■ **YOUR GOAL**:
Needed from the entries below: every line that holds the word "module".

----- EXCERPTED DATA

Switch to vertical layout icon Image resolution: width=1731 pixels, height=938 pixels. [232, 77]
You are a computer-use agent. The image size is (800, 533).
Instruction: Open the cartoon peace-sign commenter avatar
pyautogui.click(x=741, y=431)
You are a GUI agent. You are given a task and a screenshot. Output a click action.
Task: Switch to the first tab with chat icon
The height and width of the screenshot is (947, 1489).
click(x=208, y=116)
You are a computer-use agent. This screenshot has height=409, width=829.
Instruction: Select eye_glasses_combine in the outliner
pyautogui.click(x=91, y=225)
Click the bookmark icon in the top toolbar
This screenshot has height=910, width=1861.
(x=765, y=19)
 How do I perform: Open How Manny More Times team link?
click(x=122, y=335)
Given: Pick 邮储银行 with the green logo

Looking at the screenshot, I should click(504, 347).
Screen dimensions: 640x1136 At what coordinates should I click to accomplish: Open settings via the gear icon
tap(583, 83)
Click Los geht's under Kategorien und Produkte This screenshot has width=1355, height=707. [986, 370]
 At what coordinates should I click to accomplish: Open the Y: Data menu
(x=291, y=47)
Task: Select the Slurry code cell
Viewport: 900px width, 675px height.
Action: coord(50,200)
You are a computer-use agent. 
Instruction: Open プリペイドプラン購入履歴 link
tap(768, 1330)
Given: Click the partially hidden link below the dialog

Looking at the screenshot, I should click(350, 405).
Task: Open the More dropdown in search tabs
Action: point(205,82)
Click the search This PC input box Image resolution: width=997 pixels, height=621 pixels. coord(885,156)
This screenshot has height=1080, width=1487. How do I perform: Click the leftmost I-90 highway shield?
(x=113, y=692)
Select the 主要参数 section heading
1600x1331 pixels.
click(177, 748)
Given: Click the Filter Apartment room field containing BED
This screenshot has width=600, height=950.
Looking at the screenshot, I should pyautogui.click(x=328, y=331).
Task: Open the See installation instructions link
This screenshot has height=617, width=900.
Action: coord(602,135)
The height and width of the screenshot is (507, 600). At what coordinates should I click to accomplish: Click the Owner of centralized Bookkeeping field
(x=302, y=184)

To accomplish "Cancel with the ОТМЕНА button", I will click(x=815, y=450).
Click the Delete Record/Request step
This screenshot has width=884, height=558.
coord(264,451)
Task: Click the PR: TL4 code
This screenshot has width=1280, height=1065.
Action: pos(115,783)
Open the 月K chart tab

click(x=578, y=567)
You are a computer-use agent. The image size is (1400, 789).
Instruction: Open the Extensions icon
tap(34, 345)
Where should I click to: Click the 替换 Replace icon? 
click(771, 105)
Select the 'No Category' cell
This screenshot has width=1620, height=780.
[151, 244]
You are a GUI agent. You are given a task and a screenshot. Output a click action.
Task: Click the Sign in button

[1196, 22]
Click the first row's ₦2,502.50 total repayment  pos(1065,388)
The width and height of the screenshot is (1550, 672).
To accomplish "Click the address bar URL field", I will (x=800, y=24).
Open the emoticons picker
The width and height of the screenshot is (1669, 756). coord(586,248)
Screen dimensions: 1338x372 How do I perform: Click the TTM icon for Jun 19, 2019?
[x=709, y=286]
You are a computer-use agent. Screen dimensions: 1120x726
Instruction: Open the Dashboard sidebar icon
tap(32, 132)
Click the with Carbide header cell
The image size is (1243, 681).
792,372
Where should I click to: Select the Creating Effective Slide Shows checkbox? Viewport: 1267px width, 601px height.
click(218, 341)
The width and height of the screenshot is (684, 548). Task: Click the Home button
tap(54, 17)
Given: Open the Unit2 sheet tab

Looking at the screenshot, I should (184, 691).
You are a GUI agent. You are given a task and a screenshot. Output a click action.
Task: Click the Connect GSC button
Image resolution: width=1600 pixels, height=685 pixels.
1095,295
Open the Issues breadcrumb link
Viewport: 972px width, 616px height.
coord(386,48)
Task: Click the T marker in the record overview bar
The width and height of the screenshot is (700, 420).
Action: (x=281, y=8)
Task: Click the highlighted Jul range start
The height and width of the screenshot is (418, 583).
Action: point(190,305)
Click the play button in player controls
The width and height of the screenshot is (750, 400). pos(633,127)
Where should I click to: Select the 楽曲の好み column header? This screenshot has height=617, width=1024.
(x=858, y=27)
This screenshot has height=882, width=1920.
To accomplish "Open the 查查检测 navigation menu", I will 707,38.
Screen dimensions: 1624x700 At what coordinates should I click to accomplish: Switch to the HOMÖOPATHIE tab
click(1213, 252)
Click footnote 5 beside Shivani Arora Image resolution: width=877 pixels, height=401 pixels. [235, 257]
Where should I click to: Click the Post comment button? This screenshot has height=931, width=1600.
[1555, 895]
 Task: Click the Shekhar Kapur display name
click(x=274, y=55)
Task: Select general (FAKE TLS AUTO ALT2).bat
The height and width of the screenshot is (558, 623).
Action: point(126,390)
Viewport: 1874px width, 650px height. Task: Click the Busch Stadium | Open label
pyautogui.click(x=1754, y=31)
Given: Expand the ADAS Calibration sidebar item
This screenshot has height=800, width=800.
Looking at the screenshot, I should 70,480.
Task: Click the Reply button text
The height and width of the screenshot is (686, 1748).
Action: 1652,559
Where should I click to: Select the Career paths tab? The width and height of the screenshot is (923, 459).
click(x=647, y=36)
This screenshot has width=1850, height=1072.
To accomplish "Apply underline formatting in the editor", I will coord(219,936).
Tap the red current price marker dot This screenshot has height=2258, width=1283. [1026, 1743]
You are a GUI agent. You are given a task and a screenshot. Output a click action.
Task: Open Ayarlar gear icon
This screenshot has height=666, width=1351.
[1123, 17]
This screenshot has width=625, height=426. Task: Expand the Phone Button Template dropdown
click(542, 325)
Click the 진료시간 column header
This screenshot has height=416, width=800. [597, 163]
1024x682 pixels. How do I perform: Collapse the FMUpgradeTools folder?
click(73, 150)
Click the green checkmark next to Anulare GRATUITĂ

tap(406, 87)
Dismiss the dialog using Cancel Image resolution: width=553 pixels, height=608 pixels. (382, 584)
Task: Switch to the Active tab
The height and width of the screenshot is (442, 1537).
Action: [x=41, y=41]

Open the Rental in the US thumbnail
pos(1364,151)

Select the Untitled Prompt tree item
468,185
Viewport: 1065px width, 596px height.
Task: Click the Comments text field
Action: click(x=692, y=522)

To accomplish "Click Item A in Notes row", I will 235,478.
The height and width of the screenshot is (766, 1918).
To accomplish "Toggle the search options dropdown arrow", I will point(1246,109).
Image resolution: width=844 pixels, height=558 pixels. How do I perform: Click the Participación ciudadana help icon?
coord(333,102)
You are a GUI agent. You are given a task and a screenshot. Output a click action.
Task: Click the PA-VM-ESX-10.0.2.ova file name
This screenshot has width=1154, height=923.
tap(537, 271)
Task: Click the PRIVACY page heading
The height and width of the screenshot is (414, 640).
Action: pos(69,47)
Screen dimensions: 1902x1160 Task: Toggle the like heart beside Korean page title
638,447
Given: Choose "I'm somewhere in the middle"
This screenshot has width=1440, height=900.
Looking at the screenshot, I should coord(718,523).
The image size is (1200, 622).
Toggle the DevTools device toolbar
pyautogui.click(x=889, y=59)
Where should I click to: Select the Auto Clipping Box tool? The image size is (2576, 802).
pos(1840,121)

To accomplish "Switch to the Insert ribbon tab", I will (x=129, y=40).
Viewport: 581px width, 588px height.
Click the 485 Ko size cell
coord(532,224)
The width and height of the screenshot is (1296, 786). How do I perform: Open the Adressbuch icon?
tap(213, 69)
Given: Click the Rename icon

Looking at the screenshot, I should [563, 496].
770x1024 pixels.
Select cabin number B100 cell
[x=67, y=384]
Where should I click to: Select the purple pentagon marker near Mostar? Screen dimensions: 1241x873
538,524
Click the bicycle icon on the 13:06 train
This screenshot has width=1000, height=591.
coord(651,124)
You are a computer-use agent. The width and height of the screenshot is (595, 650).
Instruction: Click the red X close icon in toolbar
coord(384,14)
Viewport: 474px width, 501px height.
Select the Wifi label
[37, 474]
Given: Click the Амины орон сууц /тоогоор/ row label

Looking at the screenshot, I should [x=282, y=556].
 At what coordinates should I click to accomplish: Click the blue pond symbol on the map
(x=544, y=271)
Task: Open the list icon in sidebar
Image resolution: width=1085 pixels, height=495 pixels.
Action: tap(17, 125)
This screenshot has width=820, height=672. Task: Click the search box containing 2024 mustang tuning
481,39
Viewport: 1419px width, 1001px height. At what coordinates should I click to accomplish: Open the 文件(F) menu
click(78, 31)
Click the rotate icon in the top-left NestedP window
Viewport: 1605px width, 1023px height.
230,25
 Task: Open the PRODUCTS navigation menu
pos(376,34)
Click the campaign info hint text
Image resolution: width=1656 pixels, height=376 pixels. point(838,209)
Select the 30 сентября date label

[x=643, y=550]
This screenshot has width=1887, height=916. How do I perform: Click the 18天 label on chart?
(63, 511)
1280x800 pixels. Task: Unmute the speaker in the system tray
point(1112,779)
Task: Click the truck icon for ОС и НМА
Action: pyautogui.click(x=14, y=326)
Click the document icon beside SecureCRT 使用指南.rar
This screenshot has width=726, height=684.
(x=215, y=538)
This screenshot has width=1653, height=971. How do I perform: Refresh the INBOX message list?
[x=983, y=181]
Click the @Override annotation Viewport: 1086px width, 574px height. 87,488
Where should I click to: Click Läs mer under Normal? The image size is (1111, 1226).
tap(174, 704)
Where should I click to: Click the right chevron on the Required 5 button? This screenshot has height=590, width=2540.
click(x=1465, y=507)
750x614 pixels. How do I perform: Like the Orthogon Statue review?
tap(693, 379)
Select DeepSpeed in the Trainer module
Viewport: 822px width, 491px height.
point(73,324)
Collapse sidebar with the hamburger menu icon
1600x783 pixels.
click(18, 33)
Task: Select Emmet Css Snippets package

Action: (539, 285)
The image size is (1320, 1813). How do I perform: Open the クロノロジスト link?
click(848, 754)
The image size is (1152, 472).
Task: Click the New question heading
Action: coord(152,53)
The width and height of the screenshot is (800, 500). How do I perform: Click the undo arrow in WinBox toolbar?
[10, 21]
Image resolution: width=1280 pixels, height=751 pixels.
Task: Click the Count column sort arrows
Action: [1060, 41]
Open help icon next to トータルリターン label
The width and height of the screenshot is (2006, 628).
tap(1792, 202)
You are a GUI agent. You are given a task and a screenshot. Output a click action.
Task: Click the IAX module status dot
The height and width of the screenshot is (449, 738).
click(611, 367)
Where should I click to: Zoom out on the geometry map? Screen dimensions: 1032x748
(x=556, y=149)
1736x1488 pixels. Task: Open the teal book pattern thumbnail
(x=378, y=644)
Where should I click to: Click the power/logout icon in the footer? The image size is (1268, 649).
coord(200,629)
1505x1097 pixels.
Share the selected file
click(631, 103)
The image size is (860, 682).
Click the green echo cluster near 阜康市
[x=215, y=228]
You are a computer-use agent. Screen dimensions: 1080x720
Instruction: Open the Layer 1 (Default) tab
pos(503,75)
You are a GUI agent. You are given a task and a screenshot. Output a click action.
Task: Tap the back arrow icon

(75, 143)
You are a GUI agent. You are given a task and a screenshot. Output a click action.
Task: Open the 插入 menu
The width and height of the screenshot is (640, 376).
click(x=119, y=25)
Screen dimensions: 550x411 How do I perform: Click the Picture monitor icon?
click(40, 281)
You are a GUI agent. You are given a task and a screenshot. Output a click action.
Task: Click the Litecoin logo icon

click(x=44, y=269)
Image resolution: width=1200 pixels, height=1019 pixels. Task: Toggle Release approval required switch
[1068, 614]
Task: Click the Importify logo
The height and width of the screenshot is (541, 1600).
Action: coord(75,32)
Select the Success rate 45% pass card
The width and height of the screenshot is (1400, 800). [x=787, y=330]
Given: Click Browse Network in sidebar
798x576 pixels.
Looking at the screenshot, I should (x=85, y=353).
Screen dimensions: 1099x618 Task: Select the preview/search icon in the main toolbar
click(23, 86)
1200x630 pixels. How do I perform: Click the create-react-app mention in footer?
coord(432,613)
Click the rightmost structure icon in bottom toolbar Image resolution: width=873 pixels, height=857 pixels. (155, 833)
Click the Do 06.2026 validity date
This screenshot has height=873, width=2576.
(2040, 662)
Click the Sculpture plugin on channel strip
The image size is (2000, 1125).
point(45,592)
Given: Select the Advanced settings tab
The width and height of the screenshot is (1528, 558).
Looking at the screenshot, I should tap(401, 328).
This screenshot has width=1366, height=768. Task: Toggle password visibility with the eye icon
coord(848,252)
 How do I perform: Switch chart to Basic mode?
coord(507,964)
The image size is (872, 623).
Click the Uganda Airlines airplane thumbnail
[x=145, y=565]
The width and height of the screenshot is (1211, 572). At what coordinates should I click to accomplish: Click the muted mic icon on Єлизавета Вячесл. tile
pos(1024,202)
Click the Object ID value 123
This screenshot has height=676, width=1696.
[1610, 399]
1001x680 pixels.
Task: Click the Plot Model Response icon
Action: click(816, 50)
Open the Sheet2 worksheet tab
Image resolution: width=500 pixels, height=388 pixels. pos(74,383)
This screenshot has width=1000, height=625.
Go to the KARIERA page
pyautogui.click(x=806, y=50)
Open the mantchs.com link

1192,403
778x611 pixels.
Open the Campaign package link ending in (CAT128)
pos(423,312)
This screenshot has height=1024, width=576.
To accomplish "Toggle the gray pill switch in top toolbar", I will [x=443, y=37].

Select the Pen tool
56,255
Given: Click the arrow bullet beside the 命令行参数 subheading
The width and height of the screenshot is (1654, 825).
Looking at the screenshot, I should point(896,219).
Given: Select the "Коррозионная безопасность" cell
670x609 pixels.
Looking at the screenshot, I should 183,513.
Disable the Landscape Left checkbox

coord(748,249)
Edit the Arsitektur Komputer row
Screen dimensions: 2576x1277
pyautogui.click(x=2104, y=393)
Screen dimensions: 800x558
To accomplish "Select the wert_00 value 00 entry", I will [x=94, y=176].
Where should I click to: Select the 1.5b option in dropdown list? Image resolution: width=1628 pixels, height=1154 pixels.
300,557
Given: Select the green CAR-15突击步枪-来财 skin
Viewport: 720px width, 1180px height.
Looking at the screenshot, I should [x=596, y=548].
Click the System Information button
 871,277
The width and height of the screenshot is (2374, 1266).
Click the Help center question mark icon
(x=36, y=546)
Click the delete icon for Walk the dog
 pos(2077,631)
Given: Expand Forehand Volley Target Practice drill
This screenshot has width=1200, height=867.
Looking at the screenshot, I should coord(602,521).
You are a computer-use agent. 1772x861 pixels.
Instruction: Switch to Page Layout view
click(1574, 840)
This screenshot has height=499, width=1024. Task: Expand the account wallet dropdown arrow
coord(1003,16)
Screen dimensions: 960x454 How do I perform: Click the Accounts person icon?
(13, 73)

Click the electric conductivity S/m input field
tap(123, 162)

----------

■ **RESPONSE**:
Select DeepSpeed in the Trainer module
Task: Click the IAX module status dot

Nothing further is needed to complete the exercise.